By Scott M. Johnson Herald Writer
KIRKLAND — As the days go by, and the injuries continue to mount, the Seattle Seahawks continue to patch and move on.
Pro Bowl defensive end Patrick Kerney is still rehabilitating a calf injury. Wide receiver Bobby Engram could miss six to eight weeks because of a fractured shoulder bone. Even quarterback Matt Hasselbeck has been sidelined as of late because of a strained back.
But when it comes to injured players, the most frustrating case may well be that of Chris Spencer.
Perhaps no Seahawk could use the practice time more than Seattle’s 26-year-old center. With a new offensive line coach, a new left guard and a rebuilt run game, the Seahawks could use Spencer, who is missing valuable practice time while he recovers from a strained back.
He was supposed to return to the practice field earlier this week, but as of Tuesday, Spencer was still out of action.
“I thought so,” coach Mike Holmgren said Monday when asked whether Spencer was supposed to return to the field, “but his back won’t allow him to do much.
“The tests we’ve given him appear to be OK, but he can hardly tie his shoes right now. So we’re just working on it, keeping our fingers crossed.”
Even without all the new faces around him, Spencer could have used a full training camp. The third-year player is still learning to make adjustments at the line of scrimmage, and he’ll again be responsible for calling out blocking assignments.
“There’s a lot on his plate,” Holmgren said. “When he’s healthy and can play, I expect him to take the next step. He’s played two years, and now it’s time to take that next big step.”
Mike Solari, the Seahawks’ new offensive line coach, said he is as eager as anyone to see Spencer on the practice field.
“I’ve never worked with Chris,” said Solari, who spent his past 11 seasons as an assistant with the Kansas city Chiefs. “I don’t know what he can do. I’ve seen film, but we’ve got a lot of work to do.

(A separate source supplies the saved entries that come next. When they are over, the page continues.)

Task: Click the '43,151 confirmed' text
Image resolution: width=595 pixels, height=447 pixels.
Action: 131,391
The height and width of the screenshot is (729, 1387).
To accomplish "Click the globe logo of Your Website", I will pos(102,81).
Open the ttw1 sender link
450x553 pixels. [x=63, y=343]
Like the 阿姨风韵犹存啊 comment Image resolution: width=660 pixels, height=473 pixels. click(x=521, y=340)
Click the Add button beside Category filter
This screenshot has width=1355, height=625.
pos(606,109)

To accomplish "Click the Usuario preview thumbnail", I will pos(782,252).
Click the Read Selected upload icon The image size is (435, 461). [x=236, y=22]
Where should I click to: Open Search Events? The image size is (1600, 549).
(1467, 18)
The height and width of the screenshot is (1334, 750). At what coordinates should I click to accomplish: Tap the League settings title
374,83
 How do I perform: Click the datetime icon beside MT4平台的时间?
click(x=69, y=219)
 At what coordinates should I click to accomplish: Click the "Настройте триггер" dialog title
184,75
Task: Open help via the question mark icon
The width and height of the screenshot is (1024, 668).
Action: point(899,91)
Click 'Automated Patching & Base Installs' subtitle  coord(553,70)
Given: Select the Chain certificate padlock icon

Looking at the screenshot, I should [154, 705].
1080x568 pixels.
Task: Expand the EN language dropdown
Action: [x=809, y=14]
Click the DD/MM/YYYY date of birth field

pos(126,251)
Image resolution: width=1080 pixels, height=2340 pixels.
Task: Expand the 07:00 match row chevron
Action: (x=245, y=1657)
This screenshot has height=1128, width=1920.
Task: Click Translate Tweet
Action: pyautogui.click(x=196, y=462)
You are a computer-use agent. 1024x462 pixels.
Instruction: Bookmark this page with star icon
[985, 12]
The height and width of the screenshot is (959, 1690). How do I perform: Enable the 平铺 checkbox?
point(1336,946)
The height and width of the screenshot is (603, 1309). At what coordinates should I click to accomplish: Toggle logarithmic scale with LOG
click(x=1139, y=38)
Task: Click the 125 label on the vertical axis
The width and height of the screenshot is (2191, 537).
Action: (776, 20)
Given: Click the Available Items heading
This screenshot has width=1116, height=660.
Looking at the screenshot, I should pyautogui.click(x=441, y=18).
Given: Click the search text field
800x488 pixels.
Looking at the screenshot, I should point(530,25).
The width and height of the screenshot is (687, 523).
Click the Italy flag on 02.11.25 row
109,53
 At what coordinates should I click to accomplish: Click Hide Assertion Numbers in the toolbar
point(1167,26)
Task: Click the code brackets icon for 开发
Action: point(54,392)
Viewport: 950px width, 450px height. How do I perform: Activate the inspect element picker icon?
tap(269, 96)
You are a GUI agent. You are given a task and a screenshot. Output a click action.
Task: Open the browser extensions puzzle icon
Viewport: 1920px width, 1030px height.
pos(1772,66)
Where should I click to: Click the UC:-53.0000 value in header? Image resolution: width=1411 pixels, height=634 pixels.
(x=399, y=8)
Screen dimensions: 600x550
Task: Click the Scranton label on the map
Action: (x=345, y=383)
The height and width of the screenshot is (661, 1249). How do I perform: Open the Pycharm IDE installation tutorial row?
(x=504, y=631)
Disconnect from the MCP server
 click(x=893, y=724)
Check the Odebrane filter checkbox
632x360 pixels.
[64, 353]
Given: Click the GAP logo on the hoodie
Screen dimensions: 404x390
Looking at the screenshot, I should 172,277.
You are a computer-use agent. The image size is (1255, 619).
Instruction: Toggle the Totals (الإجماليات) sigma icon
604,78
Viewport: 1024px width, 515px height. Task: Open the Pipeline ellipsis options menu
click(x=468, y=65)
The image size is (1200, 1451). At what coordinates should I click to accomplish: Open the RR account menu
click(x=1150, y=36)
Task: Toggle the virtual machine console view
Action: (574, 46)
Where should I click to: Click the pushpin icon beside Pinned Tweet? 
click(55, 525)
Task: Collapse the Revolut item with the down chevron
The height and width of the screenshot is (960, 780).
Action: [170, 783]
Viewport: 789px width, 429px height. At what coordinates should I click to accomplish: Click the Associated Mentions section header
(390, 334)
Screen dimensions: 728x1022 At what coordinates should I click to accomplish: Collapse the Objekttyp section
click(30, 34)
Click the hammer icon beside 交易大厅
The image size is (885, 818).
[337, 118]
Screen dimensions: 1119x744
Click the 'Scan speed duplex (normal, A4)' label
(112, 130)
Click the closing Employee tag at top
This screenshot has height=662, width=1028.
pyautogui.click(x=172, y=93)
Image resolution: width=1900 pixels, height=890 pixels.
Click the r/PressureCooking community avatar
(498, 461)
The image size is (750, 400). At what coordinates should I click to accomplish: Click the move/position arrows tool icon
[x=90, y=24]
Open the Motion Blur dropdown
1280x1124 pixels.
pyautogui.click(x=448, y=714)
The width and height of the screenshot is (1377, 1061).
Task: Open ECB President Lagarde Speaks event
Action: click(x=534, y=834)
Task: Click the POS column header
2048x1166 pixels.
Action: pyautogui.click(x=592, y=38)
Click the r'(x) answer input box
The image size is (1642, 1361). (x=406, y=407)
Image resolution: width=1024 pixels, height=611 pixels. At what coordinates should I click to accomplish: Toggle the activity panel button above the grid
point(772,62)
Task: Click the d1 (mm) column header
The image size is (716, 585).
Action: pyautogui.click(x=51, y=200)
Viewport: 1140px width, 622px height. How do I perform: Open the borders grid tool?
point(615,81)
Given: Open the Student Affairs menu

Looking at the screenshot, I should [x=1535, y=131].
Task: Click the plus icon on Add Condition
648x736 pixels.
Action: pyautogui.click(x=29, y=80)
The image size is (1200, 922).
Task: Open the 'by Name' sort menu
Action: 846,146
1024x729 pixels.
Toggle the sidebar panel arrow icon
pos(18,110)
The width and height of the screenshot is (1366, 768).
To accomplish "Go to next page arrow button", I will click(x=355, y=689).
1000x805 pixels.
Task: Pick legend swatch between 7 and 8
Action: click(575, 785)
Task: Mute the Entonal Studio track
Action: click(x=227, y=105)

“We’re eager, as an offense, to have Chris in there so we can see what he can do.”
Solari is taking the “glass-half-full” approach to Spencer’s absence, pointing out that the injury has allowed the Seahawks to develop a young backup center in Steve Vallos. But Solari also admits that Seattle needs its starting center back as soon as possible.
“We’re losing time, and that time cannot be replaced,” said Solari, who has worked with Spencer in meeting rooms but has yet to see him practice. “That’s the value of training camp. They’ve got to work together.”
New veteran Mike Wahle, who is slated to start at left guard, admits that he is a bit curious about what it will be like to play alongside Spencer.
“I’ve watched him on film, and he’s a real good player. He’s got a lot of talent,” Wahle said. “It’s an unfortunate circumstance when a guy can’t get out here because of injury, but the other guys are working hard. I look forward to working with him.”
Added new running back Julius Jones: “I haven’t seen a lot of Spencer, but they drafted him for a reason.”
Spencer missed all of the offseason minicamps following shoulder surgery, and Holmgren said he strained his back during a conditioning drill just before the start of training camp.
Spencer’s backup, veteran Chris Gray, retired from the game after suffering a more severe back injury on the first weekend of training camp.
That left Vallos, who mostly played tackle at Wake Forest, as the only center at camp. The team tried to convert guard Mansfield Wrotto to center, but he had trouble with the snap exchange. Ben Claxton was signed off the street to serve as Vallos’s backup.
But the player the Seahawks want most, and need, is Spencer.
“This time that he’s missing is tough,” Holmgren said. “It’s tough on him. I absolutely think he’s capable; we just need to get him healthy.”